Le passage de témoin approche. Après quatorze ans à la tête de l’équipe de France, Didier Deschamps dirigera samedi son ultime rencontre face à l’Angleterre, à l’occasion du match pour la troisième place de la Coupe du Monde 2026. Derrière lui, une nouvelle ère s’apprête à débuter avec Zinédine Zidane. Sans véritable suspense depuis plusieurs mois, voire plusieurs années, l’ancien entraîneur du Real Madrid est attendu pour succéder à « DD », lui qui a repoussé toutes les sollicitations afin de conserver intact son rêve de prendre un jour les rênes des Bleus.

Si son contrat n’est pas encore signé, il ne manque plus que quelques formalités. Selon RMC Sport, la FFF souhaite d’ailleurs boucler le dossier avant le 21 juillet, date de l’adoption de la nouvelle loi sur la gouvernance du sport français. Celle-ci prévoit un plafond de 450 000 euros brut annuels pour les plus hauts salaires des fédérations, sauf dérogation du ministère des Sports. Pour éviter toute complication administrative, la Fédération veut donc faire signer Zidane avant l’entrée en vigueur du texte. La ministre Marina Ferrari a toutefois déjà donné son feu vert à une dérogation. L’ancien meneur de jeu des Bleus devrait ainsi percevoir 300 000 euros par mois hors primes, une rémunération pouvant atteindre 450 000 euros mensuels avec les différents bonus prévus.

Zidane veut féminiser l’encadrement des Bleus

Mais au-delà des questions contractuelles, c’est surtout sur le plan sportif que Zidane prépare une véritable rupture. Toujours selon RMC Sport, le futur sélectionneur entend casser les habitudes installées durant les quatorze dernières années en mettant en place un encadrement inédit. Son idée est de s’appuyer sur un staff particulièrement étoffé, qui pourrait compter plus de… 25 personnes ! Une première dans l’histoire de l’équipe de France. Un choix qui représenterait un investissement conséquent pour la Fédération forcément mais qui montre la volonté de Zinédine Zidane de ne rien laisser au hasard.

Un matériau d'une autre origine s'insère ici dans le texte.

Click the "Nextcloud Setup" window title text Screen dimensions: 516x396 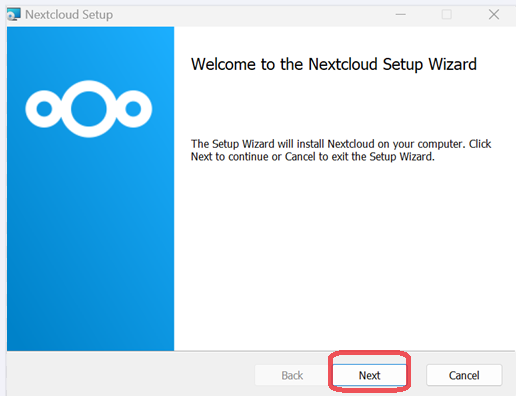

Autre décision forte : Zinédine Zidane souhaite donner une place beaucoup plus importante à l’analyse de la performance et aux données statistiques. L’ancien coach du Real Madrid veut renforcer le département « data » des Bleus. Ce n’est pas tout, l’ancien joueur de Bordeaux veut féminiser davantage son encadrement, notamment sur ces postes spécialisés. Si plusieurs champions du monde 1998, comme Fabien Barthez, sont régulièrement évoqués pour intégrer son staff, aucun nom n’a encore été officiellement arrêté. Une chose est sûre : Zidane veut marquer sa différence dès les premiers jours de son mandat.